* Begin RECORD EXCERPTS *

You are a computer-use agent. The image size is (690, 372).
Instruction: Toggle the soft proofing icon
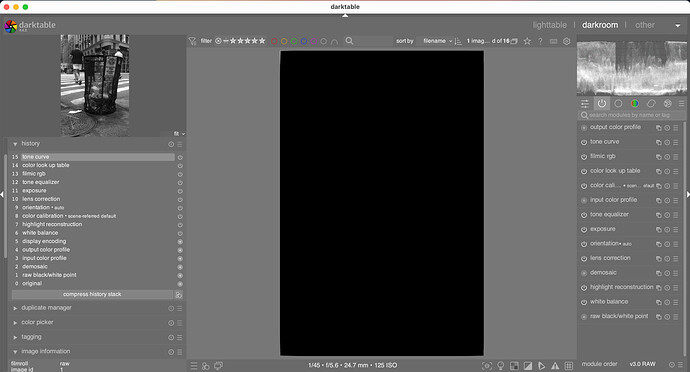coord(542,366)
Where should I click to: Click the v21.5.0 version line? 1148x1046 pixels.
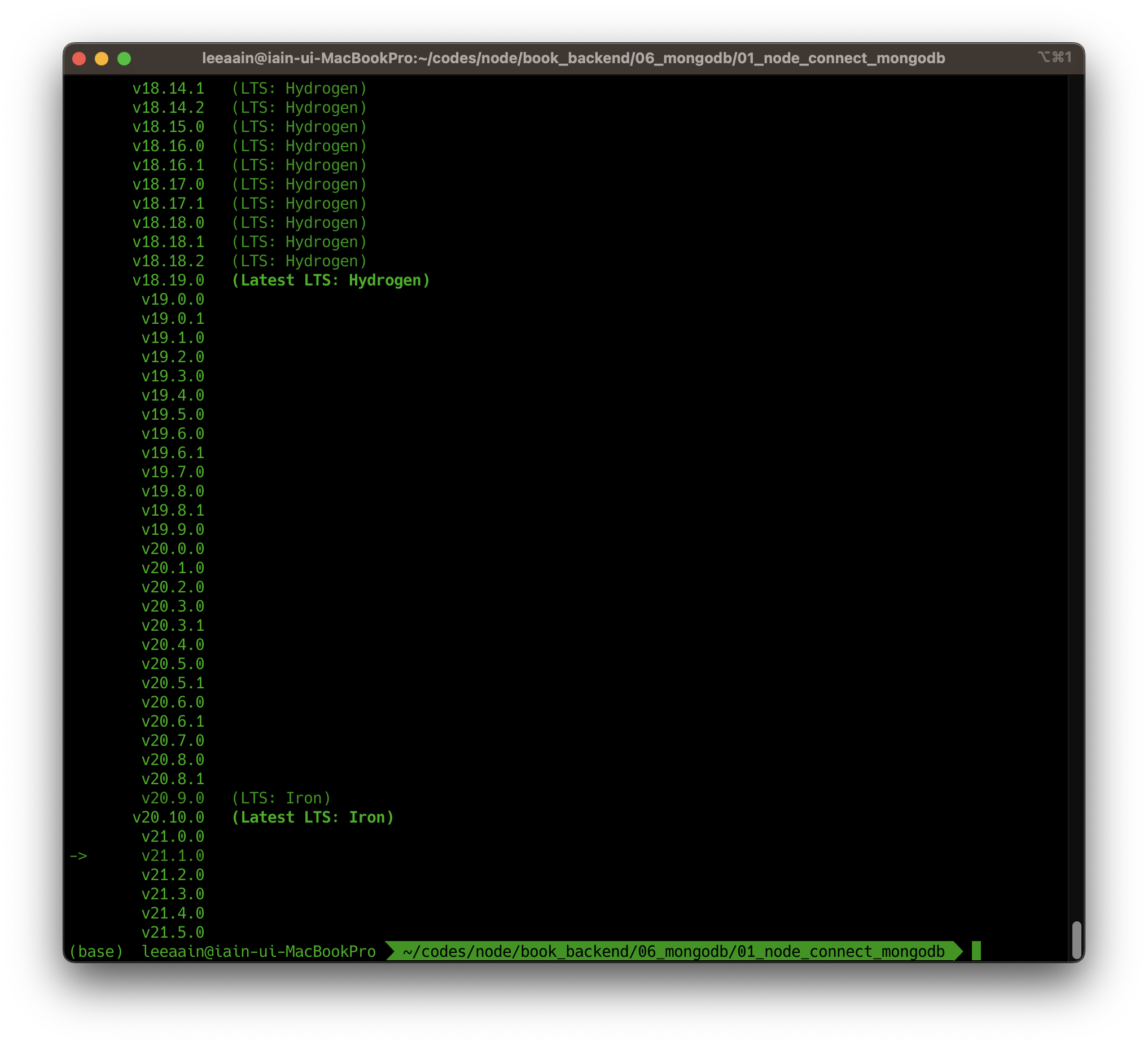click(x=173, y=932)
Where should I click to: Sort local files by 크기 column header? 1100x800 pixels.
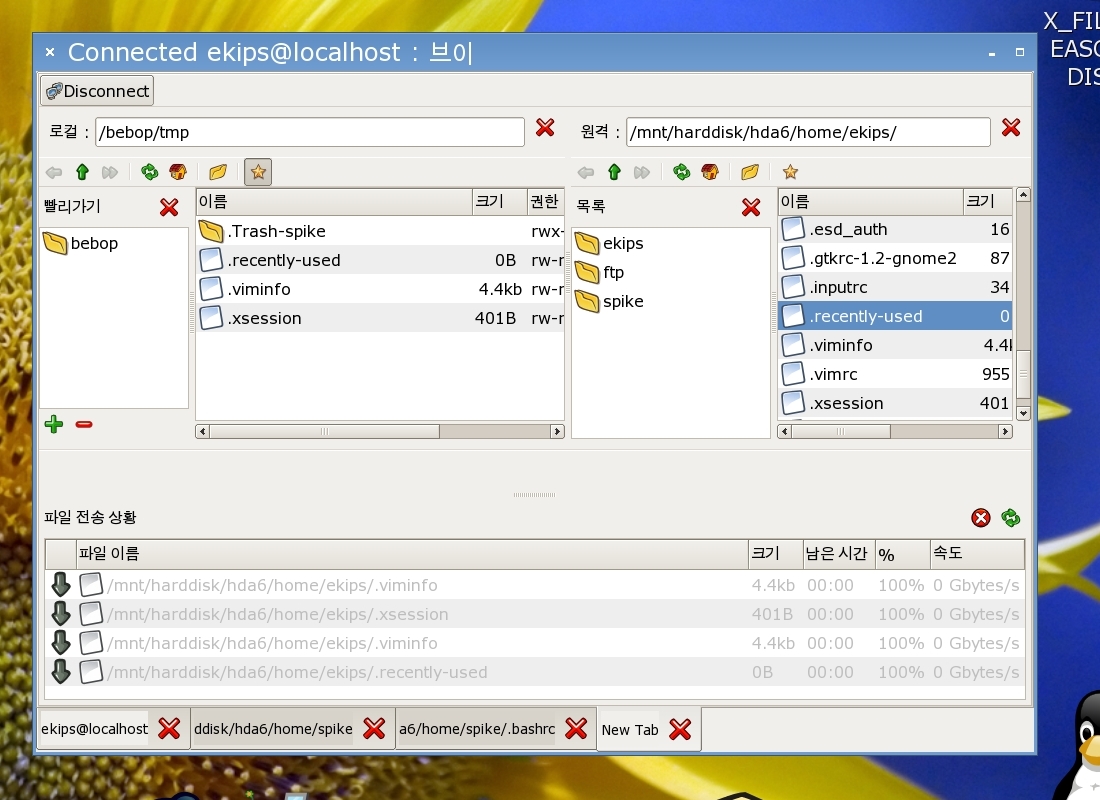pos(498,202)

* End RECORD EXCERPTS *

*EXERCISE TASK*. Pull every line of text from the material above, word for word, and leave the pictures out.

*SOLUTION FOR THIS TASK*.
You are a computer-use agent. The image size is (690, 372).
Instruction: Toggle the soft proofing icon
coord(542,366)
Where should I click to: Click the v21.5.0 version line? 1148x1046 pixels.
click(x=173, y=932)
Where should I click to: Sort local files by 크기 column header? 1100x800 pixels.
pos(498,202)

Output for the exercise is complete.